# Task directions
Rewrite the lines below, replacing "Image resolution" with "Screen resolution" wherever it occurs and leaving everything else unchanged.

# Supplied records

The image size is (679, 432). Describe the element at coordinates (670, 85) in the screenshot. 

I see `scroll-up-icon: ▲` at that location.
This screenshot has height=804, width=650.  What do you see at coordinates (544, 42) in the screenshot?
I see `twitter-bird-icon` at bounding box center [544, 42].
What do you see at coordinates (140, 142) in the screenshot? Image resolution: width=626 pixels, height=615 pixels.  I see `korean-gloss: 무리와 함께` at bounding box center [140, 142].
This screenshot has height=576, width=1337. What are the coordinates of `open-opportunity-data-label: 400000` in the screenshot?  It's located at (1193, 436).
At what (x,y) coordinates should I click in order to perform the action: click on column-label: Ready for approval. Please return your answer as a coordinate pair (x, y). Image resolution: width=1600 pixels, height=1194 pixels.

# Reply
The image size is (679, 432). Describe the element at coordinates (670, 85) in the screenshot. 

I see `scroll-up-icon: ▲` at that location.
This screenshot has height=804, width=650.  What do you see at coordinates (544, 42) in the screenshot?
I see `twitter-bird-icon` at bounding box center [544, 42].
What do you see at coordinates (140, 142) in the screenshot? Screen resolution: width=626 pixels, height=615 pixels.  I see `korean-gloss: 무리와 함께` at bounding box center [140, 142].
This screenshot has height=576, width=1337. What are the coordinates of `open-opportunity-data-label: 400000` in the screenshot?  It's located at (1193, 436).
At what (x,y) coordinates should I click in order to perform the action: click on column-label: Ready for approval. Please return your answer as a coordinate pair (x, y). Screen resolution: width=1600 pixels, height=1194 pixels.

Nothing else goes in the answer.